Romanian commentary 2 – what’s that thing?

The Rugby World Cup final is almost upon us again, but unlike last time when the All Blacks just squeaked by France and I was on the edge of my seat, I’m finding it really hard to care. I’m writing this to the sound of Robbie Williams’ Let Me Entertain You – they’re rehearsing for tomorrow night’s gig at the Basin which I live pretty much right next to.

A lot of languages have two genders. Some, like German, have three. English has somehow (and I’m grateful for this) evolved to have just one. So how many has Romanian got? Well, kinda two, kinda three. Officially it’s three: masculine, feminine and neuter, but the neuter gender behaves as masculine in the singular and feminine in the plural. Just like in French, the indefinite article (when you want to talk about a thing, or one thing) has a masculine and a feminine form (un/o), but the number two also does (doi/două). So for neuter nouns, which switch gender when they team up, you use the masculine “one” (un) but the feminine “two” (două). As for definite articles, when you want to talk about the something, well they don’t really exist in Romanian. There’s no “the” word. Instead you tack something on the end (and there are rules for what you tack on the end and when). Then to make things plural, you change the ending, or the middle, or both… Things get complicated quickly.

Masculine example
A boy:              un băiat
Two boys:       doi băieți
The boy:          băiatul
The boys:        băieții

See what I mean?

Feminine example
A girl:               o fată
Two girls:        două fete
The girl:           fata
The girls:         fetele

Diacritics matter! Here you’ve got two different words, fată and fata. There’s also față, which means “face”, and becomes fața when you want to say “the face”. And făta, făța and fâță are all words too. They’re all pronounced differently. Wonderful isn’t it?
A French bloke I flatted with in Peterborough in 2003 has just had a son to go with his daughter. He wasn’t sure whether to call him Gaétan or Gaëtan. Both options work in French, but he was having a hard time deciding which accent (the acute or the tréma) his son would be saddled with for the rest of his life. These little dots and squiggles matter.

Neuter example
A chair:            un scaun
Two chairs:     două scaune
The chair:        scaunul
The chairs:      scaunele

This one is actually fairly simple.

Another feminine example
A sheep:          o oaie
Two sheep:     două oi
The sheep (singular):  oaia
The sheep (plural):      oile

Riiight.
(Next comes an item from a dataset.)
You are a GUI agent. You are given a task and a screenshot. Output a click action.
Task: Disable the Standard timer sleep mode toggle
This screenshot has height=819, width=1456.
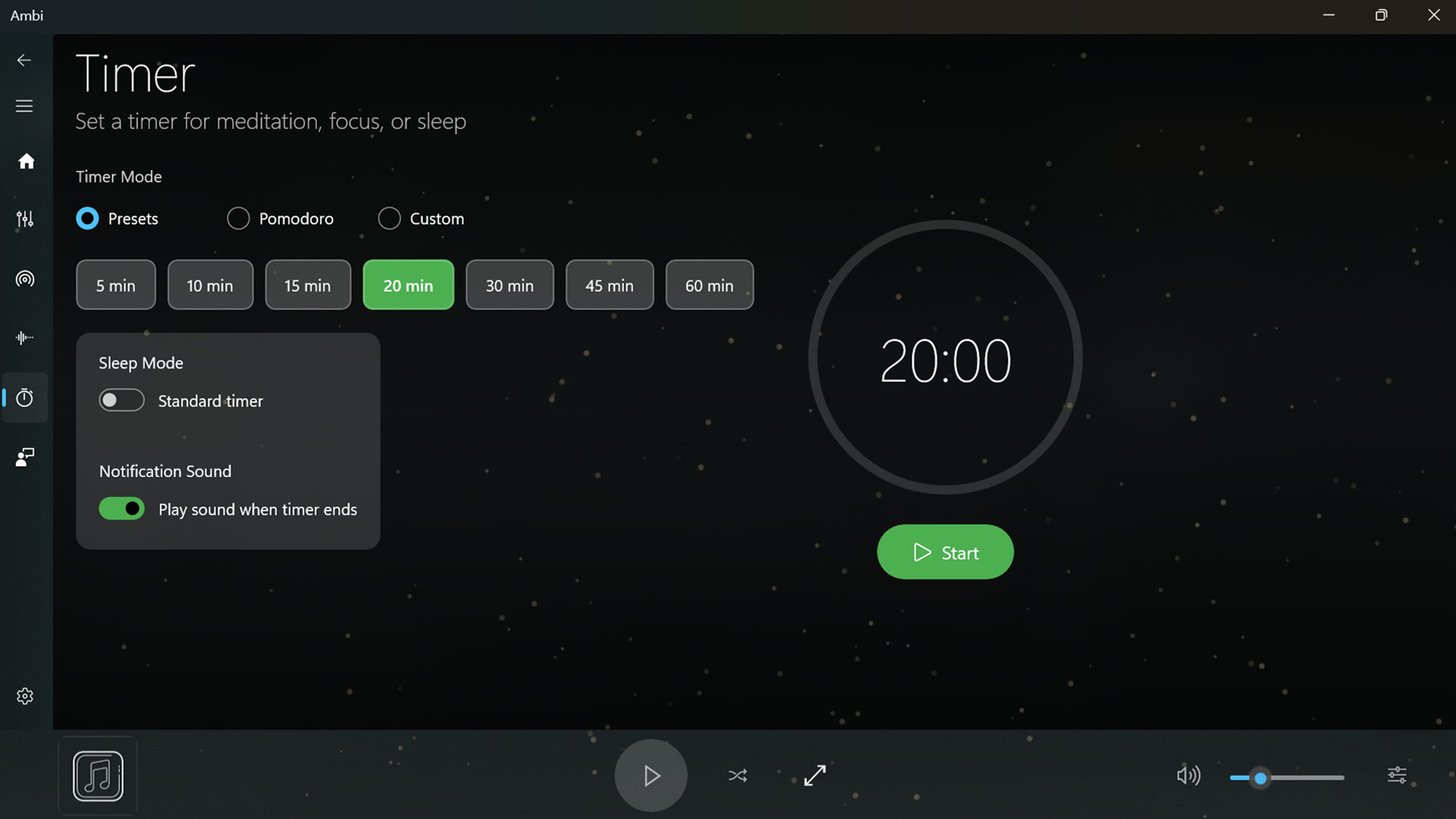point(121,400)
Of course “sheep” is weird in English too, but I think it’s weirder in Romanian! While we add an ‘n’ to avoid saying “a apple”, they seem to manage fine with “o oaie”. So many vowels! (But no U of course. A sheep could be some kind of cryptic emoji meaning “missing U”.) They count sheep in Romanian just like we do. I might cover numbers in another post.

Another neuter example
An egg:            un ou
Two eggs:       două ouă
The egg:          oul
The eggs:        ouăle

In some languages “egg” can get a bit scrambled so I was intrigued to see what might happen here. In French the F of “œuf” (singular) is pronounced but it’s silent in “œufs”. I don’t know of any other French word that behaves like that. In Italian it’s one of the very few words that is masculine in the singular and feminine in the plural, in other words it’s neuter! I’m not surprised that it’s neuter in Romanian too.

I’ve completely ignored cases here. The case of a noun is what the noun “does” in a sentence, and it can mean you have to make further changes to the word beyond what I’ve shown above. I might talk about that some other time.